#### SUPPLIED INFORMATION
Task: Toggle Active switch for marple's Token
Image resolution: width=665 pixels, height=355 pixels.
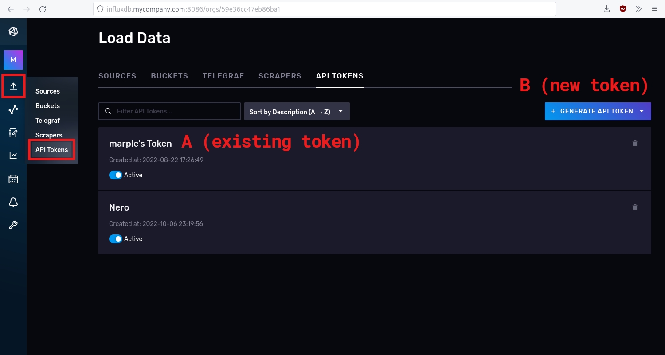Action: (116, 175)
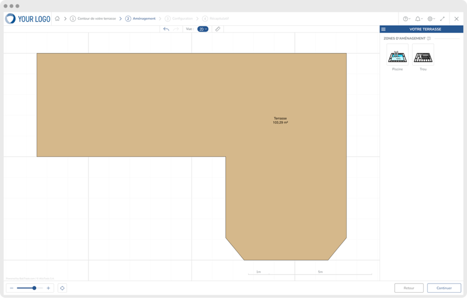This screenshot has height=298, width=467.
Task: Select the ruler measuring tool
Action: 218,29
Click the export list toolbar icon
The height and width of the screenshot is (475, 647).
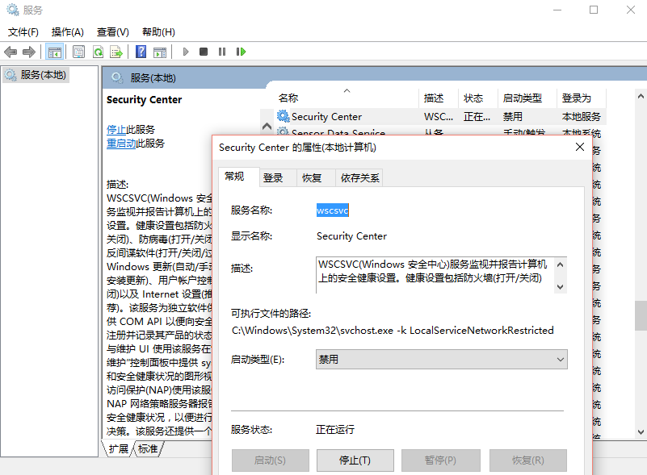pyautogui.click(x=116, y=52)
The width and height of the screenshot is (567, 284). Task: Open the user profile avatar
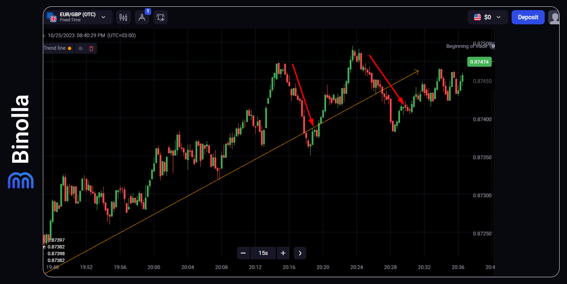coord(554,17)
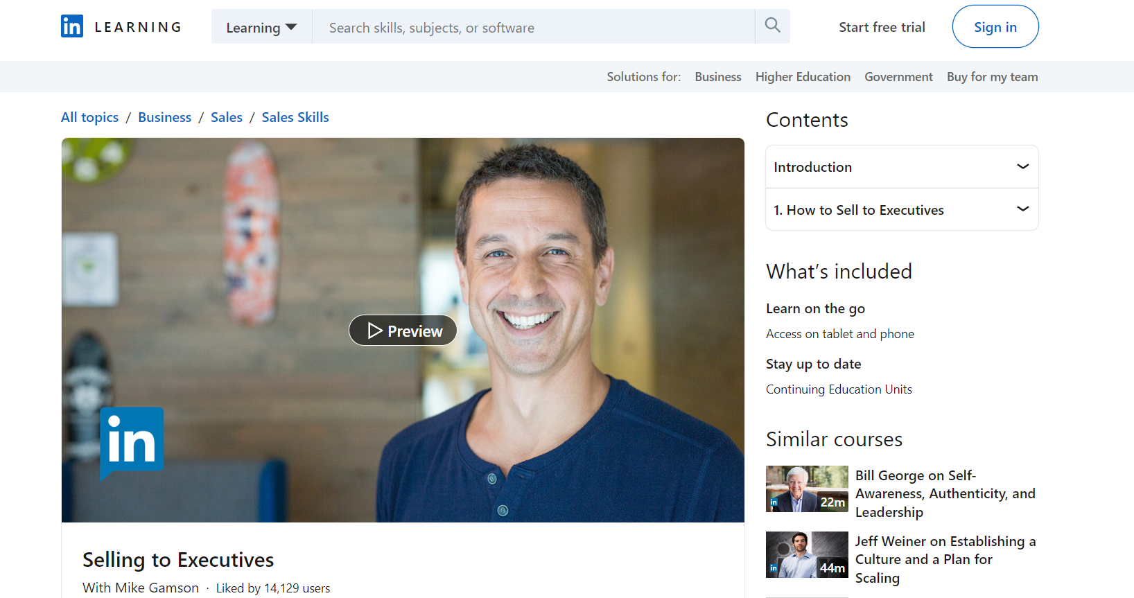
########
Transcribe the full listing above exactly, with the images removed.

Task: Toggle Active switch for marple's Token
Image resolution: width=665 pixels, height=355 pixels.
Action: (116, 175)
This screenshot has height=298, width=467.
Task: Select the ruler measuring tool
Action: 218,29
Click the export list toolbar icon
The height and width of the screenshot is (475, 647).
pyautogui.click(x=116, y=52)
The width and height of the screenshot is (567, 284). Task: Open the user profile avatar
coord(554,17)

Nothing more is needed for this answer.